» Stated goal
Could you recast every line of the material below as a JSON list of strings, one string per line, leaving out blank lines?

» Material for this exercise
--- START ---

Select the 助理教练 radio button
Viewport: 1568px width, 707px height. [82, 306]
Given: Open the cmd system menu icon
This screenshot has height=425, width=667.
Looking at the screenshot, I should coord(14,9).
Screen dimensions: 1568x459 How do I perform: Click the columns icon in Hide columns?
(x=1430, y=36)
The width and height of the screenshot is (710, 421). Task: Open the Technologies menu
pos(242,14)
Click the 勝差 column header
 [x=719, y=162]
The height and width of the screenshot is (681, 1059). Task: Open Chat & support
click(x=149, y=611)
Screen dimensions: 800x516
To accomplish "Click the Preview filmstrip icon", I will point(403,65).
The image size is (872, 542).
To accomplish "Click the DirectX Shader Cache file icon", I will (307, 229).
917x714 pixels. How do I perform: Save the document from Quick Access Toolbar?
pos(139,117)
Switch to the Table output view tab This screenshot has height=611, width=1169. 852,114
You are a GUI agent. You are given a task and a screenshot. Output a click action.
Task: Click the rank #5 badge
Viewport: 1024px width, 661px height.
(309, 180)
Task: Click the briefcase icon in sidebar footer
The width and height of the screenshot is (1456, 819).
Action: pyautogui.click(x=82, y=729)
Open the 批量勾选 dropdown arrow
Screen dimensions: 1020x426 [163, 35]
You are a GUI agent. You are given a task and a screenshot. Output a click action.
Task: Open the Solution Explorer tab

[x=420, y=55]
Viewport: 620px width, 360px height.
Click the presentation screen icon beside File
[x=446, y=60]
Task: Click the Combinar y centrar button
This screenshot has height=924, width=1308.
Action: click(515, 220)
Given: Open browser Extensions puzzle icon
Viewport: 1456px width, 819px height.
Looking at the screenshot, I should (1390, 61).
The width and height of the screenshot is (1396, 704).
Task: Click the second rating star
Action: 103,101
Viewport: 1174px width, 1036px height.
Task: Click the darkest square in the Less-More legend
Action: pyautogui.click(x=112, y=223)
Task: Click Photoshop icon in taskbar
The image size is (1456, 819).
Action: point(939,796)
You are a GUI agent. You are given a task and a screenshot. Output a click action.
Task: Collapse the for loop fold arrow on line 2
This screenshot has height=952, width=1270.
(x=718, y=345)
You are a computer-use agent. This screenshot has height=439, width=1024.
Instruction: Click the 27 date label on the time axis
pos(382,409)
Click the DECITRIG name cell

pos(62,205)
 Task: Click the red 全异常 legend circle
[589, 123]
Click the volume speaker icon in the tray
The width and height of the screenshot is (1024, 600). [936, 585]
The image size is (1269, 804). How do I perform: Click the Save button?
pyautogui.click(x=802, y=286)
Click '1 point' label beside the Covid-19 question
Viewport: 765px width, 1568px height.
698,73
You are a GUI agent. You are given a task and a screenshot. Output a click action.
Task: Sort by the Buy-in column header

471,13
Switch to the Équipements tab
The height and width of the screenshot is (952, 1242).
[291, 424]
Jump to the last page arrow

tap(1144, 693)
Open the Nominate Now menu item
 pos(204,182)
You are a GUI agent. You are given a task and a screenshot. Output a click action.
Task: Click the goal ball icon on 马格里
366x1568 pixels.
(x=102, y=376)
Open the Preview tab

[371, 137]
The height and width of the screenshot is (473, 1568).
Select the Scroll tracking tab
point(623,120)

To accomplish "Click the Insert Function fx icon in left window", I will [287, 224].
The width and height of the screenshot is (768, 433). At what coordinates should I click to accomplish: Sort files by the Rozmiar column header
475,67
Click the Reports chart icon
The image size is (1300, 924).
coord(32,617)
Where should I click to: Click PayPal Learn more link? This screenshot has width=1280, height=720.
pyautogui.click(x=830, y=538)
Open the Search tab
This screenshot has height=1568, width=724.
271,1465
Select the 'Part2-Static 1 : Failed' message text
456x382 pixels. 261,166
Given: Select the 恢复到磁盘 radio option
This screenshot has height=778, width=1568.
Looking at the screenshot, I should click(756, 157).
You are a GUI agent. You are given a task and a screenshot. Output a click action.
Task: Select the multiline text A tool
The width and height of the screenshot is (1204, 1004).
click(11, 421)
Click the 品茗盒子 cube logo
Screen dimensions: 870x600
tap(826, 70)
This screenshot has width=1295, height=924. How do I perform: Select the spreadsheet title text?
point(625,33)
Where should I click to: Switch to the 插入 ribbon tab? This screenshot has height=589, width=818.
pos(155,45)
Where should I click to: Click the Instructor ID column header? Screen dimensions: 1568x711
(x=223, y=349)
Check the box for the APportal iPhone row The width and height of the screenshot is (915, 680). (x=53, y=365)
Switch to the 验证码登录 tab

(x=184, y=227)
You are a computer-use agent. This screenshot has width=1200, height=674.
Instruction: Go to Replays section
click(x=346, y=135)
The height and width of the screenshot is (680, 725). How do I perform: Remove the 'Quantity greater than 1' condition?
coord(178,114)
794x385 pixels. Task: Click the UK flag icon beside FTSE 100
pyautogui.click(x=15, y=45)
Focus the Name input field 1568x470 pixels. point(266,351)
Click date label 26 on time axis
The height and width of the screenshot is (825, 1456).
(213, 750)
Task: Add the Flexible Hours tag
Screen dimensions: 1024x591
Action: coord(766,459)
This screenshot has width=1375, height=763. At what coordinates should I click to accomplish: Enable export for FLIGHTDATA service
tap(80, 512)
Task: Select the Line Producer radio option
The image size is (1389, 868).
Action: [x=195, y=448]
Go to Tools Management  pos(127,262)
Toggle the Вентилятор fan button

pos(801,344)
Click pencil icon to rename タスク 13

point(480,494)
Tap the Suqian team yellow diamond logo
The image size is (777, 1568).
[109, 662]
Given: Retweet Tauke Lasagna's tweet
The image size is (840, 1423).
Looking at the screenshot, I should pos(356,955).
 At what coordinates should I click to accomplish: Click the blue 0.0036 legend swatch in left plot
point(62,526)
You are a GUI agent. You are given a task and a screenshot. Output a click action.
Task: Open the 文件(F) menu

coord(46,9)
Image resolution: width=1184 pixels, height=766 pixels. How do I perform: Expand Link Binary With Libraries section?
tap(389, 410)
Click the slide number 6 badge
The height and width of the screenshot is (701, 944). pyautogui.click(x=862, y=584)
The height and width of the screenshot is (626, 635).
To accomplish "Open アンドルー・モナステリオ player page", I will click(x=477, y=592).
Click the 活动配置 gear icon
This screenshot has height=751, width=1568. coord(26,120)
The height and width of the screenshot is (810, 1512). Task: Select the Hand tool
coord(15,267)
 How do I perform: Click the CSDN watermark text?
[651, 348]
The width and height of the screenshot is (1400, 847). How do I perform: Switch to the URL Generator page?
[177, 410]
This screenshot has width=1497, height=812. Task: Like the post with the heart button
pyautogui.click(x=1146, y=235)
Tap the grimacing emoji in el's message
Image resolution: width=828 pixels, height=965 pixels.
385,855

--- END ---

» Full response
[
  "Select the 助理教练 radio button",
  "Viewport: 1568px width, 707px height. [82, 306]",
  "Given: Open the cmd system menu icon",
  "This screenshot has height=425, width=667.",
  "Looking at the screenshot, I should coord(14,9).",
  "Screen dimensions: 1568x459 How do I perform: Click the columns icon in Hide columns?",
  "(x=1430, y=36)",
  "The width and height of the screenshot is (710, 421). Task: Open the Technologies menu",
  "pos(242,14)",
  "Click the 勝差 column header",
  " [x=719, y=162]",
  "The height and width of the screenshot is (681, 1059). Task: Open Chat & support",
  "click(x=149, y=611)",
  "Screen dimensions: 800x516",
  "To accomplish \"Click the Preview filmstrip icon\", I will point(403,65).",
  "The image size is (872, 542).",
  "To accomplish \"Click the DirectX Shader Cache file icon\", I will (307, 229).",
  "917x714 pixels. How do I perform: Save the document from Quick Access Toolbar?",
  "pos(139,117)",
  "Switch to the Table output view tab This screenshot has height=611, width=1169. 852,114",
  "You are a GUI agent. You are given a task and a screenshot. Output a click action.",
  "Task: Click the rank #5 badge",
  "Viewport: 1024px width, 661px height.",
  "(309, 180)",
  "Task: Click the briefcase icon in sidebar footer",
  "The width and height of the screenshot is (1456, 819).",
  "Action: pyautogui.click(x=82, y=729)",
  "Open the 批量勾选 dropdown arrow",
  "Screen dimensions: 1020x426 [163, 35]",
  "You are a GUI agent. You are given a task and a screenshot. Output a click action.",
  "Task: Open the Solution Explorer tab",
  "[x=420, y=55]",
  "Viewport: 620px width, 360px height.",
  "Click the presentation screen icon beside File",
  "[x=446, y=60]",
  "Task: Click the Combinar y centrar button",
  "This screenshot has height=924, width=1308.",
  "Action: click(515, 220)",
  "Given: Open browser Extensions puzzle icon",
  "Viewport: 1456px width, 819px height.",
  "Looking at the screenshot, I should (1390, 61).",
  "The width and height of the screenshot is (1396, 704).",
  "Task: Click the second rating star",
  "Action: 103,101",
  "Viewport: 1174px width, 1036px height.",
  "Task: Click the darkest square in the Less-More legend",
  "Action: pyautogui.click(x=112, y=223)",
  "Task: Click Photoshop icon in taskbar",
  "The image size is (1456, 819).",
  "Action: point(939,796)",
  "You are a GUI agent. You are given a task and a screenshot. Output a click action.",
  "Task: Collapse the for loop fold arrow on line 2",
  "This screenshot has height=952, width=1270.",
  "(x=718, y=345)",
  "You are a computer-use agent. This screenshot has height=439, width=1024.",
  "Instruction: Click the 27 date label on the time axis",
  "pos(382,409)",
  "Click the DECITRIG name cell",
  "pos(62,205)",
  " Task: Click the red 全异常 legend circle",
  "[589, 123]",
  "Click the volume speaker icon in the tray",
  "The width and height of the screenshot is (1024, 600). [936, 585]",
  "The image size is (1269, 804). How do I perform: Click the Save button?",
  "pyautogui.click(x=802, y=286)",
  "Click '1 point' label beside the Covid-19 question",
  "Viewport: 765px width, 1568px height.",
  "698,73",
  "You are a GUI agent. You are given a task and a screenshot. Output a click action.",
  "Task: Sort by the Buy-in column header",
  "471,13",
  "Switch to the Équipements tab",
  "The height and width of the screenshot is (952, 1242).",
  "[291, 424]",
  "Jump to the last page arrow",
  "tap(1144, 693)",
  "Open the Nominate Now menu item",
  " pos(204,182)",
  "You are a GUI agent. You are given a task and a screenshot. Output a click action.",
  "Task: Click the goal ball icon on 马格里",
  "366x1568 pixels.",
  "(x=102, y=376)",
  "Open the Preview tab",
  "[371, 137]",
  "The height and width of the screenshot is (473, 1568).",
  "Select the Scroll tracking tab",
  "point(623,120)",
  "To accomplish \"Click the Insert Function fx icon in left window\", I will [287, 224].",
  "The width and height of the screenshot is (768, 433). At what coordinates should I click to accomplish: Sort files by the Rozmiar column header",
  "475,67",
  "Click the Reports chart icon",
  "The image size is (1300, 924).",
  "coord(32,617)",
  "Where should I click to: Click PayPal Learn more link? This screenshot has width=1280, height=720.",
  "pyautogui.click(x=830, y=538)",
  "Open the Search tab",
  "This screenshot has height=1568, width=724.",
  "271,1465",
  "Select the 'Part2-Static 1 : Failed' message text",
  "456x382 pixels. 261,166",
  "Given: Select the 恢复到磁盘 radio option",
  "This screenshot has height=778, width=1568.",
  "Looking at the screenshot, I should click(756, 157).",
  "You are a GUI agent. You are given a task and a screenshot. Output a click action.",
  "Task: Select the multiline text A tool",
  "The width and height of the screenshot is (1204, 1004).",
  "click(11, 421)",
  "Click the 品茗盒子 cube logo",
  "Screen dimensions: 870x600",
  "tap(826, 70)",
  "This screenshot has width=1295, height=924. How do I perform: Select the spreadsheet title text?",
  "point(625,33)",
  "Where should I click to: Switch to the 插入 ribbon tab? This screenshot has height=589, width=818.",
  "pos(155,45)",
  "Where should I click to: Click the Instructor ID column header? Screen dimensions: 1568x711",
  "(x=223, y=349)",
  "Check the box for the APportal iPhone row The width and height of the screenshot is (915, 680). (x=53, y=365)",
  "Switch to the 验证码登录 tab",
  "(x=184, y=227)",
  "You are a computer-use agent. This screenshot has width=1200, height=674.",
  "Instruction: Go to Replays section",
  "click(x=346, y=135)",
  "The height and width of the screenshot is (680, 725). How do I perform: Remove the 'Quantity greater than 1' condition?",
  "coord(178,114)",
  "794x385 pixels. Task: Click the UK flag icon beside FTSE 100",
  "pyautogui.click(x=15, y=45)",
  "Focus the Name input field 1568x470 pixels. point(266,351)",
  "Click date label 26 on time axis",
  "The height and width of the screenshot is (825, 1456).",
  "(213, 750)",
  "Task: Add the Flexible Hours tag",
  "Screen dimensions: 1024x591",
  "Action: coord(766,459)",
  "This screenshot has width=1375, height=763. At what coordinates should I click to accomplish: Enable export for FLIGHTDATA service",
  "tap(80, 512)",
  "Task: Select the Line Producer radio option",
  "The image size is (1389, 868).",
  "Action: [x=195, y=448]",
  "Go to Tools Management  pos(127,262)",
  "Toggle the Вентилятор fan button",
  "pos(801,344)",
  "Click pencil icon to rename タスク 13",
  "point(480,494)",
  "Tap the Suqian team yellow diamond logo",
  "The image size is (777, 1568).",
  "[109, 662]",
  "Given: Retweet Tauke Lasagna's tweet",
  "The image size is (840, 1423).",
  "Looking at the screenshot, I should pos(356,955).",
  " At what coordinates should I click to accomplish: Click the blue 0.0036 legend swatch in left plot",
  "point(62,526)",
  "You are a GUI agent. You are given a task and a screenshot. Output a click action.",
  "Task: Open the 文件(F) menu",
  "coord(46,9)",
  "Image resolution: width=1184 pixels, height=766 pixels. How do I perform: Expand Link Binary With Libraries section?",
  "tap(389, 410)",
  "Click the slide number 6 badge",
  "The height and width of the screenshot is (701, 944). pyautogui.click(x=862, y=584)",
  "The height and width of the screenshot is (626, 635).",
  "To accomplish \"Open アンドルー・モナステリオ player page\", I will click(x=477, y=592).",
  "Click the 活动配置 gear icon",
  "This screenshot has height=751, width=1568. coord(26,120)",
  "The height and width of the screenshot is (810, 1512). Task: Select the Hand tool",
  "coord(15,267)",
  " How do I perform: Click the CSDN watermark text?",
  "[651, 348]",
  "The width and height of the screenshot is (1400, 847). How do I perform: Switch to the URL Generator page?",
  "[177, 410]",
  "This screenshot has width=1497, height=812. Task: Like the post with the heart button",
  "pyautogui.click(x=1146, y=235)",
  "Tap the grimacing emoji in el's message",
  "Image resolution: width=828 pixels, height=965 pixels.",
  "385,855"
]